Integrate Cos3x Cosx Using A Smarter Identity Trick
Integrating cos 3x cos x
The integral of cos 3x cos x is $$\frac{1}{4}\sin(2x) + \frac{1}{8}\sin(4x) + C$$, and the fastest route is the product-to-sum identity $$\cos A \cos B = \frac{1}{2}[\cos(A-B)+\cos(A+B)]$$.
Step-by-step method
Use the trigonometric identity to rewrite the product first: $$\cos 3x \cos x = \frac{1}{2}(\cos 2x + \cos 4x)$$, which converts the problem into two standard cosine integrals.
- Start with $$\int \cos 3x \cos x \, dx$$.
- Apply the product-to-sum formula: $$\cos 3x \cos x = \frac{1}{2}(\cos 2x + \cos 4x)$$.
- Integrate term by term: $$\int \frac{1}{2}\cos 2x\,dx + \int \frac{1}{2}\cos 4x\,dx$$.
- Use $$\int \cos(kx)\,dx = \frac{1}{k}\sin(kx)$$.
- Combine the result: $$\frac{1}{4}\sin 2x + \frac{1}{8}\sin 4x + C$$.
Why this works
The key simplification step is turning a product of cosines into a sum, because sums of basic trigonometric functions are much easier to integrate than products.
A direct expansion using $$\cos 3x = 4\cos^3 x - 3\cos x$$ is possible, but it is not the cleanest method for this integral; the product-to-sum formula is shorter and more reliable.
Result check
| Expression | Integrated form |
|---|---|
| $$\cos 3x \cos x$$ | $$\frac{1}{2}(\cos 2x + \cos 4x)$$ |
| $$\int \cos 2x\,dx$$ | $$\frac{1}{2}\sin 2x$$ |
| $$\int \cos 4x\,dx$$ | $$\frac{1}{4}\sin 4x$$ |
| Final answer | $$\frac{1}{4}\sin 2x + \frac{1}{8}\sin 4x + C$$ |
Common mistakes
- Forgetting the factor $$\frac{1}{2}$$ in the product-to-sum identity.

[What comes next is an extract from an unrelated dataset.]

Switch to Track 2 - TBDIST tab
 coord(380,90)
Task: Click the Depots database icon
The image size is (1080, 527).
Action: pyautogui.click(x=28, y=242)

- Integrating $$\cos 4x$$ as $$\sin 4x$$ instead of $$\frac{1}{4}\sin 4x$$.
- Trying to expand $$\cos 3x$$ first when the identity already gives the shortest path.
Quick verification
If you differentiate $$\frac{1}{4}\sin 2x + \frac{1}{8}\sin 4x$$, you get $$\frac{1}{2}\cos 2x + \frac{1}{2}\cos 4x$$, which matches the rewritten integrand exactly.
FAQ
Expert answers to Integrate Cos3x Cosx Using A Smarter Identity Trick queries
What identity is used to integrate cos 3x cos x?
The product-to-sum identity $$\cos A \cos B = \frac{1}{2}[\cos(A-B)+\cos(A+B)]$$ is used, giving $$\cos 3x \cos x = \frac{1}{2}(\cos 2x + \cos 4x)$$.
Can this be solved using the triple-angle formula?
Yes, but it is less efficient than product-to-sum; the triple-angle identity $$\cos 3x = 4\cos^3 x - 3\cos x$$ is mainly useful for rewriting powers of cosine, not this product integral.
What is the final integral?
$$\int \cos 3x \cos x \, dx = \frac{1}{4}\sin 2x + \frac{1}{8}\sin 4x + C$$.